TO DO
Every line in the records below with the string "dropdown" is to be copied out.

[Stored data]

***

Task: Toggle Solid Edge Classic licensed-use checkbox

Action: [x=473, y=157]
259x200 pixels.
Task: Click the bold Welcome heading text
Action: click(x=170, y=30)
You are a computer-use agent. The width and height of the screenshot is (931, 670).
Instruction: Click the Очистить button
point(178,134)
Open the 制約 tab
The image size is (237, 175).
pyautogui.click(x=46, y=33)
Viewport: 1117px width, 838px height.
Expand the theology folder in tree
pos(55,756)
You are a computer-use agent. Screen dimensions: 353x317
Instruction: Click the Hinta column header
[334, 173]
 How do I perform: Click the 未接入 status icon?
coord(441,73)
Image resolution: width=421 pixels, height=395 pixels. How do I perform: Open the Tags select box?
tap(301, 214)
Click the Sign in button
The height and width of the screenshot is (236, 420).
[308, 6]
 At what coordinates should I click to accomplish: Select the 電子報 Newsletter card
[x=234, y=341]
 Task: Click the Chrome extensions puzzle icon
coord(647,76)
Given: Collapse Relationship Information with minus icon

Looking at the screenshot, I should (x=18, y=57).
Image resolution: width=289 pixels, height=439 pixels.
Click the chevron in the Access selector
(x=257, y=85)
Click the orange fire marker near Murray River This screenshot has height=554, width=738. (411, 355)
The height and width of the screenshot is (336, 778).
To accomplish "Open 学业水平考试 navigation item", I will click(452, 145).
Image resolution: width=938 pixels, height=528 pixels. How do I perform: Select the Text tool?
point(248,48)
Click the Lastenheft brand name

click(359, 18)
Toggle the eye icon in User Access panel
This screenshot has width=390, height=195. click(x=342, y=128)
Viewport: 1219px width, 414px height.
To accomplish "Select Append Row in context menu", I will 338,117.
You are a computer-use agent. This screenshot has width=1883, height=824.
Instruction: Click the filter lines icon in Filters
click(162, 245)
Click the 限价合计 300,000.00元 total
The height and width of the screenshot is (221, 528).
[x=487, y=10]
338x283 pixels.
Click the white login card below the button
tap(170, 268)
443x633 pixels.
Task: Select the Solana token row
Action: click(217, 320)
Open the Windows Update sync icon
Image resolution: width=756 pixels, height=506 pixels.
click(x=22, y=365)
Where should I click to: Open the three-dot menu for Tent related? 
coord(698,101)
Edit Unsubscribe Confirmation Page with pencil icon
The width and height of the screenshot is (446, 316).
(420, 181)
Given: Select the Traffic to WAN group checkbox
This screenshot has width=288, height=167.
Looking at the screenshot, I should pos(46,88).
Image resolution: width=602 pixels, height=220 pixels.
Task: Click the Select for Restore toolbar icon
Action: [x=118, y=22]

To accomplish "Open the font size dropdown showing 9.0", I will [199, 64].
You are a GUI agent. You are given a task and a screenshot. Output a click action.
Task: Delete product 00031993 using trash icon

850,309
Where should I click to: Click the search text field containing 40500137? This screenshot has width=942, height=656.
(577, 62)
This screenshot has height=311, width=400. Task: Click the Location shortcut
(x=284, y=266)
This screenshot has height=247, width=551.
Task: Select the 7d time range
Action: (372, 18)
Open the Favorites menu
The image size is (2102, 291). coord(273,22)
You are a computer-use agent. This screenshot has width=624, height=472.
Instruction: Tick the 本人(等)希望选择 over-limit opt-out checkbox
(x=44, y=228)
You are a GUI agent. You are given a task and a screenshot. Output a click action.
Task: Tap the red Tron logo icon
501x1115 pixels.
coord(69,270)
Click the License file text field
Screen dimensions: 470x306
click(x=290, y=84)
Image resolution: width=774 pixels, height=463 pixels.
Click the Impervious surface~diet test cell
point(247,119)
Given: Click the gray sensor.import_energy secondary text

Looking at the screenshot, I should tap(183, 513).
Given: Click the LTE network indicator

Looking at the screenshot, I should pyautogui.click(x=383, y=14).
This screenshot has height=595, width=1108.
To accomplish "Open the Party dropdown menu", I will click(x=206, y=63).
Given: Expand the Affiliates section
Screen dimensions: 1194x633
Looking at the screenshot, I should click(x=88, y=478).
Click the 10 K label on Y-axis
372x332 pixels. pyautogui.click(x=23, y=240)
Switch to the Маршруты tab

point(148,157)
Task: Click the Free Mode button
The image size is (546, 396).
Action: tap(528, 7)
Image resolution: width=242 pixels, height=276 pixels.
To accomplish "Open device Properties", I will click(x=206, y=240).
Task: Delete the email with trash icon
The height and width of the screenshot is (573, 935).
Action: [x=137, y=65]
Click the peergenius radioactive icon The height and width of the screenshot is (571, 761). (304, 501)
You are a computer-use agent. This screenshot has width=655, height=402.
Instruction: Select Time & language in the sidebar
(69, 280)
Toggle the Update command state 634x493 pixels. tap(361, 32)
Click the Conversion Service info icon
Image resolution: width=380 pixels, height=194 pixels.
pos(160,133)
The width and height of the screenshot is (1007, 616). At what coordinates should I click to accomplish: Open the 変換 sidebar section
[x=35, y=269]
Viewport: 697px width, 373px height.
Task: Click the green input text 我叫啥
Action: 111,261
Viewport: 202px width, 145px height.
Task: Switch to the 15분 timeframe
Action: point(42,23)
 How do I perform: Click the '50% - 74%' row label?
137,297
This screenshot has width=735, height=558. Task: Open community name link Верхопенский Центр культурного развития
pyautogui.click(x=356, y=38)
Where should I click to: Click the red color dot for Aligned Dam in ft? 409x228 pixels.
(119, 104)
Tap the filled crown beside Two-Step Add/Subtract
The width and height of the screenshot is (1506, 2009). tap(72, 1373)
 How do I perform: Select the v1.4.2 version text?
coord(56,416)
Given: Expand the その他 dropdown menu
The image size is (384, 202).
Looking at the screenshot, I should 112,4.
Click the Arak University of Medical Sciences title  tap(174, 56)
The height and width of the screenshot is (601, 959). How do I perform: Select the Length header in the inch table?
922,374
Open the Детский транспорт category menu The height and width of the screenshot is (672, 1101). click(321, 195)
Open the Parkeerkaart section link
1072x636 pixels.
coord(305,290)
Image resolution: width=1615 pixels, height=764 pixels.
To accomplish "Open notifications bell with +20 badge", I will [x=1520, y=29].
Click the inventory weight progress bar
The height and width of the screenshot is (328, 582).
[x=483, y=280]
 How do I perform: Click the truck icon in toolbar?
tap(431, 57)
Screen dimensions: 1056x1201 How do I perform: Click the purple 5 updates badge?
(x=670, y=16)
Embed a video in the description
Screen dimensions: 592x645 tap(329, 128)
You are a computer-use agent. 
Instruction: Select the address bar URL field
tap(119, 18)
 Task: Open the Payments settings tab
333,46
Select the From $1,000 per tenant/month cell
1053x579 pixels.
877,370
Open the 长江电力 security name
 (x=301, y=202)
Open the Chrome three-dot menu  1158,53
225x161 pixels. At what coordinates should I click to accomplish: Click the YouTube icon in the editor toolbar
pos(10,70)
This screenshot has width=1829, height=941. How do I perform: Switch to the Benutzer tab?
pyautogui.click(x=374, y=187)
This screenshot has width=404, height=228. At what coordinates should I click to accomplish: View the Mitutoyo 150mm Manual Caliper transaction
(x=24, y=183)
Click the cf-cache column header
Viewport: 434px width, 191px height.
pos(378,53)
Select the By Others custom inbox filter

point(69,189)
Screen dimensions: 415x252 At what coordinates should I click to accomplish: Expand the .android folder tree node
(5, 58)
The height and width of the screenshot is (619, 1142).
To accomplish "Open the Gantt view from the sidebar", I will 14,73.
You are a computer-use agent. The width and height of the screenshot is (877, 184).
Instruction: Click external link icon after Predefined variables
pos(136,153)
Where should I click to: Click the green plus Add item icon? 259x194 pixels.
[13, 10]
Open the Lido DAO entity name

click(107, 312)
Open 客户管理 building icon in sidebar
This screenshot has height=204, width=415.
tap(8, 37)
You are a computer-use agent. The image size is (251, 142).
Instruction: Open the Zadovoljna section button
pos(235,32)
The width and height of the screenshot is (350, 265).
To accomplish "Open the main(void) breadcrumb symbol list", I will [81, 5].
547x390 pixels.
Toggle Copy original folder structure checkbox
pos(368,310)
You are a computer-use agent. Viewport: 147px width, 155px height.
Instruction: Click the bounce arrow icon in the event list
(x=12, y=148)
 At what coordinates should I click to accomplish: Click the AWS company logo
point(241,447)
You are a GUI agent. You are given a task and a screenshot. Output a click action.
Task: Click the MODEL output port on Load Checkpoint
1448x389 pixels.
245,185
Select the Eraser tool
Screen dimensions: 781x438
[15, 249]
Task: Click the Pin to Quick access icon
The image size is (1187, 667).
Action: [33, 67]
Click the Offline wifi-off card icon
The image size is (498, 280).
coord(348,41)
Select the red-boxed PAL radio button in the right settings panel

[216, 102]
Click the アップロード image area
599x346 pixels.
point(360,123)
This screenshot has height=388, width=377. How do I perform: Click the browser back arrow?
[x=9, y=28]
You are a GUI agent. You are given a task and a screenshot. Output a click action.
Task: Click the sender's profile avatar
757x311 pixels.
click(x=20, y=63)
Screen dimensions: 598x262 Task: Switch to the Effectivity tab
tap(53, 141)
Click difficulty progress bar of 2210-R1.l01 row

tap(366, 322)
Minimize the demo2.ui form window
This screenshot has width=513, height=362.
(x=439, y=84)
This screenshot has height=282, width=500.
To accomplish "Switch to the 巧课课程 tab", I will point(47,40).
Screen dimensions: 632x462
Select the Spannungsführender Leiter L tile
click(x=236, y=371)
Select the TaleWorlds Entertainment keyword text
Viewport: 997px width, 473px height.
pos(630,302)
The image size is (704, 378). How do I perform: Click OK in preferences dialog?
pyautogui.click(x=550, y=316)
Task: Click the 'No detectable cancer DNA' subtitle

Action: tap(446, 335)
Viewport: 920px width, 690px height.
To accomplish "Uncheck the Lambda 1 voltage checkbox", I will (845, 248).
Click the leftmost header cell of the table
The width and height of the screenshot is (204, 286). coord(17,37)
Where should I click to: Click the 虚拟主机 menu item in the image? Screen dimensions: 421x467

***

TASK RESULT
To accomplish "Open the font size dropdown showing 9.0", I will [199, 64].
To accomplish "Open the Party dropdown menu", I will click(x=206, y=63).
Given: Expand the その他 dropdown menu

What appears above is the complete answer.